F(x) = a0 + a1x + a2x2 + . . . + anxn is a polynomial function of degree n, there are sufficient methods for finding the coefficients of polynomial equation F(x). (i.e. finding values of a0 , a1, a2, . . . an)
However, I was wondering on how to get coefficients of equation F(x) = (a0 + a1x + a2x2 + . . . + anxn) % p. Where p is a prime number.
For example, consider the equation
F(x) = (a0 + a1x + a2x2) % p
Let a0 = 5, a1 = 3 and a3 = 2,
and P = 71 then F(10) = 22, F(20) = 13, F(30) = 49 for x = 10, 20, 30.
Is there any way to find the same coefficients of F(x) (i.e. a0, a1 and a2) from the data
P(=71) ,F(10), F(20), F(30) for x = 10, 20, 30 ?
You can solve it as a set of linear equations.

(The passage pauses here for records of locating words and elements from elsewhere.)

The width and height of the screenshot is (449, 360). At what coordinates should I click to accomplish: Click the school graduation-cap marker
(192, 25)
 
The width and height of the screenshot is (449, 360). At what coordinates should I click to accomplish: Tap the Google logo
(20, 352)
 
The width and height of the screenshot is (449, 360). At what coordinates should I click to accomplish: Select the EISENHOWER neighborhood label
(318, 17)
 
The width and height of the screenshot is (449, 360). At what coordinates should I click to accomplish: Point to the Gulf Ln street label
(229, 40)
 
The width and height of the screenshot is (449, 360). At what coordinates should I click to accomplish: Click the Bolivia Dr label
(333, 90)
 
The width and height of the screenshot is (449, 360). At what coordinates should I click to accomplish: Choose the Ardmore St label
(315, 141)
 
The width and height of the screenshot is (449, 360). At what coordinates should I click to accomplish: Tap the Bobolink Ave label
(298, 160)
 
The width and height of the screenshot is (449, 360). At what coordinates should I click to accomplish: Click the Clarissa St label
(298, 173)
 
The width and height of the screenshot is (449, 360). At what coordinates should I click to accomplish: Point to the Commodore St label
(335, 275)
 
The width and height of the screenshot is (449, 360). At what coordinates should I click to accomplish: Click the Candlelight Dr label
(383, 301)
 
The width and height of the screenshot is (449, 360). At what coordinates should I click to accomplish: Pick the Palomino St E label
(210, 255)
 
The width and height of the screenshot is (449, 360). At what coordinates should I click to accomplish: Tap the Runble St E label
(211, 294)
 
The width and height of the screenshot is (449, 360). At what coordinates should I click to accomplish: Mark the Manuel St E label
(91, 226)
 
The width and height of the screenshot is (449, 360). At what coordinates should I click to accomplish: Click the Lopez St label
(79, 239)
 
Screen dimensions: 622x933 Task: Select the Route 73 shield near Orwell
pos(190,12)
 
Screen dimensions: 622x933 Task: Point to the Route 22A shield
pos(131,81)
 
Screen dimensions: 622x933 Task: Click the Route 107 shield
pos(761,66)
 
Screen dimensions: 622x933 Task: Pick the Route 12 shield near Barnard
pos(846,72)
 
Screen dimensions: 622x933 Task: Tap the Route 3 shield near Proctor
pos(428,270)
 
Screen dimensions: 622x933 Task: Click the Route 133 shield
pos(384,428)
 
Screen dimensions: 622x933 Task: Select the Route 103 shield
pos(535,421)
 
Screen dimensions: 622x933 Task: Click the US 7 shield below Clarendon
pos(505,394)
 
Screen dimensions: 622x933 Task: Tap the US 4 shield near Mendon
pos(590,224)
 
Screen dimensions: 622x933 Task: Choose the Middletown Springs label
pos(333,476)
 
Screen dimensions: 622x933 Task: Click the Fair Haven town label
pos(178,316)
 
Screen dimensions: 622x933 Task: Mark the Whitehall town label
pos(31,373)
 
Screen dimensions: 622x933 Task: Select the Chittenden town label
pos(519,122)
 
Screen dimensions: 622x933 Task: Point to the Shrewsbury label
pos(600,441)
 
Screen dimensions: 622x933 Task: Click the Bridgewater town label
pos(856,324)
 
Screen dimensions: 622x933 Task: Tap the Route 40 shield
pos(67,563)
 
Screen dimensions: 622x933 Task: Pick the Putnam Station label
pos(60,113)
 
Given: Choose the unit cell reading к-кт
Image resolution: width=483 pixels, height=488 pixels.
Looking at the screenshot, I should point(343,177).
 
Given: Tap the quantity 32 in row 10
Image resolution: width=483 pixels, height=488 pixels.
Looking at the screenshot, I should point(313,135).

For addition subtraction and multiplication, perform operations modulo n. For dividing, multiply with the multiplicative inverse. Take the example given in the question. The equations become:
(All calculated on mod 71)
1. a0 + 10a1 + 29a2 == 22
2. a0 + 20a1 + 45a2 == 13
3. a0 + 30a1 + 48a2 == 49
Subtract equations 1 from 2
4. 10a1 + 16a2 == 62
Subtract equations 2 from 3
5. 10a1 + 3a2 == 36
Subtract 5 from 4 to get
13a2 == 26
=>a2 == 26/13 == 26*11 == 2
The same methods that are applied to general polynomials can be modified. For instance, we can use a matrix to solve the set of linear equations programmatically.